In fact, as Washington has made it clear that a war between America and its nuclear peer, Russia, over Ukraine was out of the question, reflecting the military, economic and political constraints operating on the Biden Administration.
Instead, the United States and its European allies have announced the imposition of punishing economic sanctions against the Russian government, banks and government officials, with more to come in the next weeks.
President Putin’s “aggression in Ukraine will end up costing Russia dearly, economically and strategically, '' President Biden said in outlining the proposed measures, which include sanctions on 90 Russian financial institutions that represent 80 percent of its banking sector.
The economic sanctions are intended to bolster the Western allies diplomatic leverage over Russia without risking the use of military power.
Yet the sanctions amount to warfare by economic means and would not cost free for those who impose them that could take the form of potential economic blowback, not just in Europe, but also for the entire global economy.
That would happen at a time when the world’s economies are already being forced to deal with a two-year-long pandemic, supply chain disruptions, and surging inflation.
With a gross domestic product of US$1.7 trillion, Russia is the 12th largest economy in the world and a top oil exporter.
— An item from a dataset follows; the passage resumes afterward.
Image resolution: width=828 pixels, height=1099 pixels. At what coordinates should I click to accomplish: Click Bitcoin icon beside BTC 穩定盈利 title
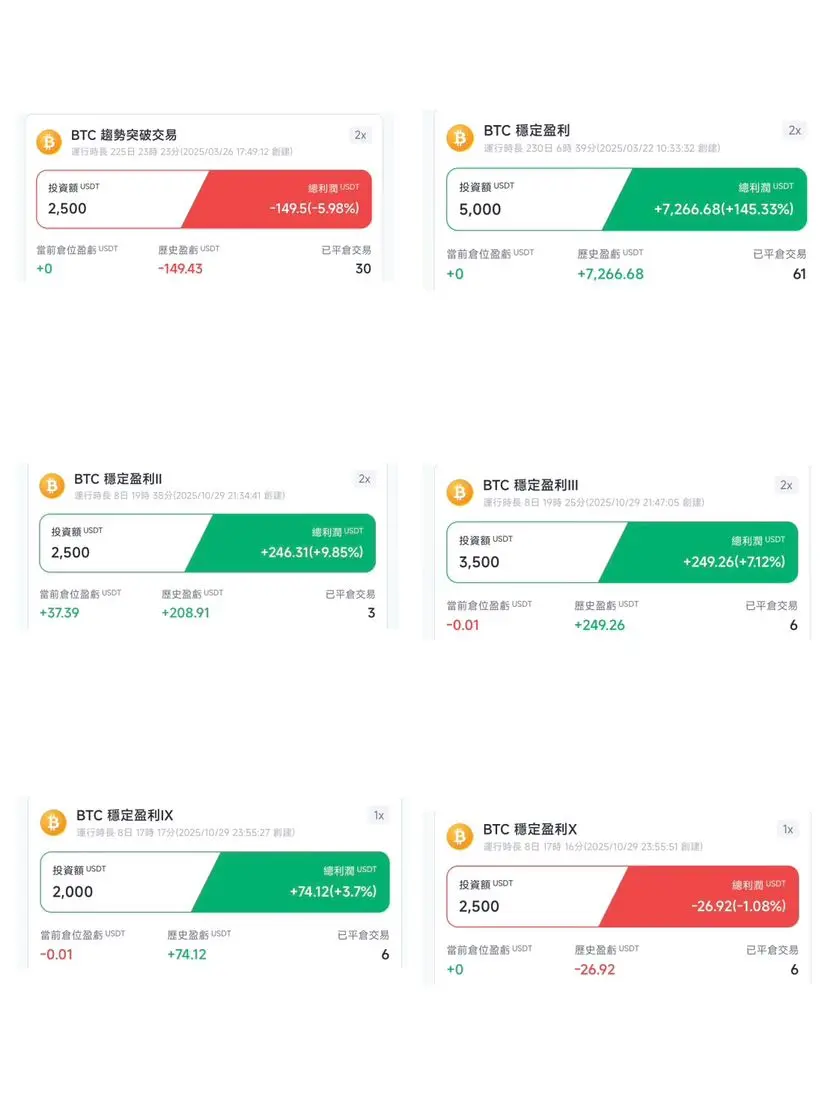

That means that while cutting it off from the global economy would devastate it -- the move could have huge ripples on Western economies.
The recognition of that reality explains why the United States and other governments have resisted the idea of blocking Russia from the international payments network AKA Swift, which could amount to dropping a nuclear economic bomb.
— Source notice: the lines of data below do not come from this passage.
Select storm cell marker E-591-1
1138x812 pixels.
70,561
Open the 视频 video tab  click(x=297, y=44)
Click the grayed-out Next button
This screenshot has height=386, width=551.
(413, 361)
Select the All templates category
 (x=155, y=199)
While that would clearly hit Russia’s economy, cutting it off from Swift would also hurt Western business interests and could create incentives to weaken the foundations of the dollar-dominated global financial system, a process that would benefit China.
The Americans and their allies believe that the “blocking” sanctions against Russia’s banks coupled with export control targeting the country’s defence and maritime sectors would raise the costs for the Russian economy while limiting the impact of Western economies
But even under the best-case scenario that the economic steps against Russia would probably ignite a rise in global energy prices and have an upward pressure on inflation, especially if Russia would retaliate with its own punitive economic measures.
Moreover, the United States should consider that the imposition of crippling sanctions against Cuba, Iran, North Korea, and the occasional economic punitive steps against China and Russia, had failed in most cases to reverse these governments’ foreign policy decisions that reflected their core strategic interests.
From that perspective, President Putin believes that by attacking Ukraine he is averting a major threat to his country’s national interests by preventing its neighbour from joining NATO.
Trying to respond to these concerns may prove to be the most effective way to reach an agreement between Kiev and Moscow and bring an end to the war.